TASK STATEMENT:
Transcribe the listing verbatim. Do not carry over any pictures.
'''
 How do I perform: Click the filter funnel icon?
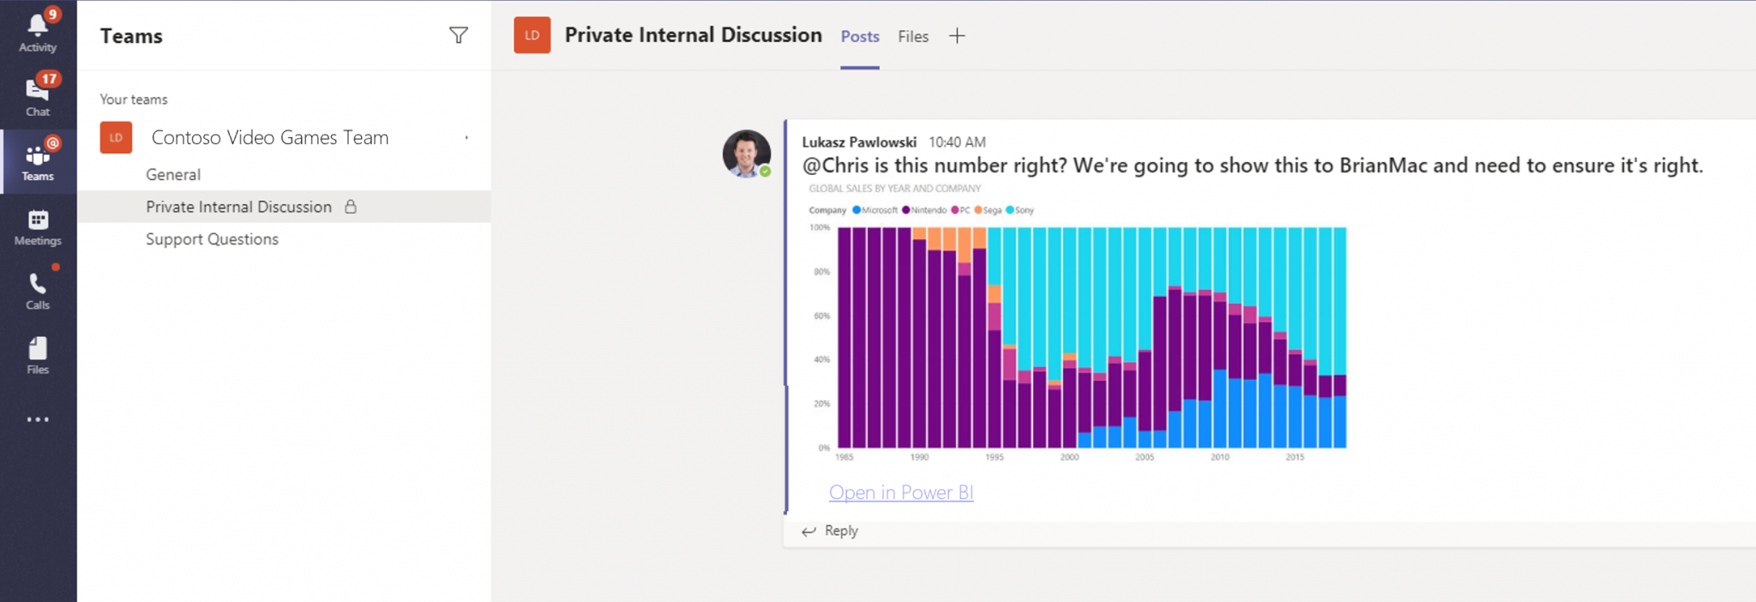[459, 35]
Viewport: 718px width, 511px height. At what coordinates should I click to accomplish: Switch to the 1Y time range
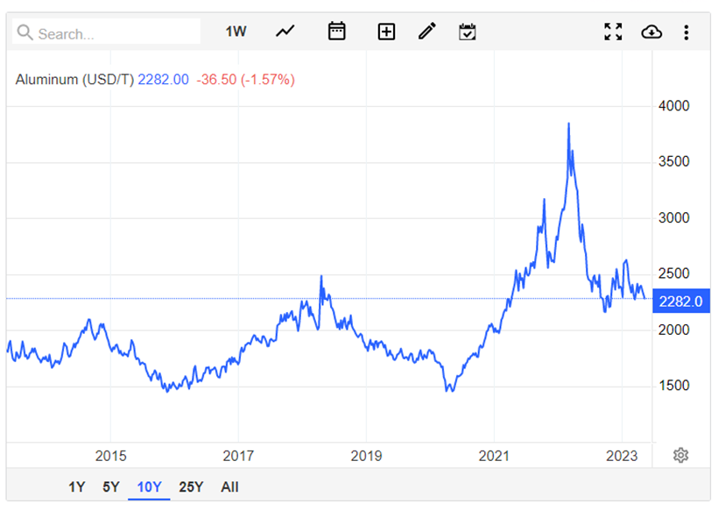click(x=77, y=487)
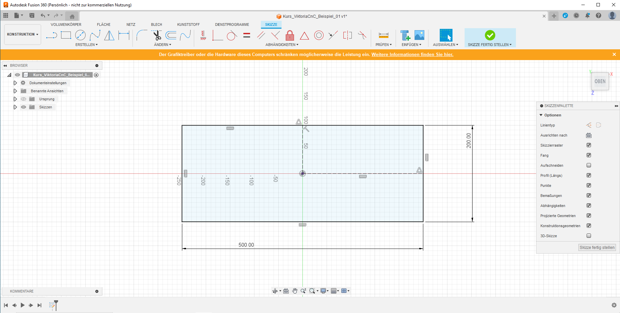Disable the Skizzierraster checkbox
Image resolution: width=620 pixels, height=313 pixels.
pos(588,145)
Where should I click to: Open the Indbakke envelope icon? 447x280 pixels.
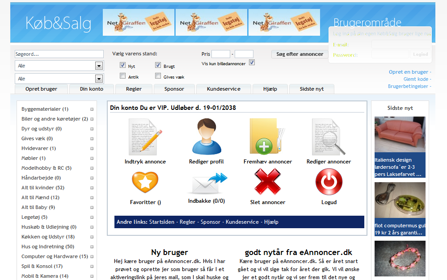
'''
OUTPUT FOR THIS TASK:
 How do I perform: Click the filter funnel icon?
[459, 35]
Viewport: 718px width, 511px height. At what coordinates should I click to accomplish: Switch to the 1Y time range
click(x=77, y=487)
Disable the Skizzierraster checkbox
Image resolution: width=620 pixels, height=313 pixels.
pos(588,145)
Where should I click to: Open the Indbakke envelope icon? 447x280 pixels.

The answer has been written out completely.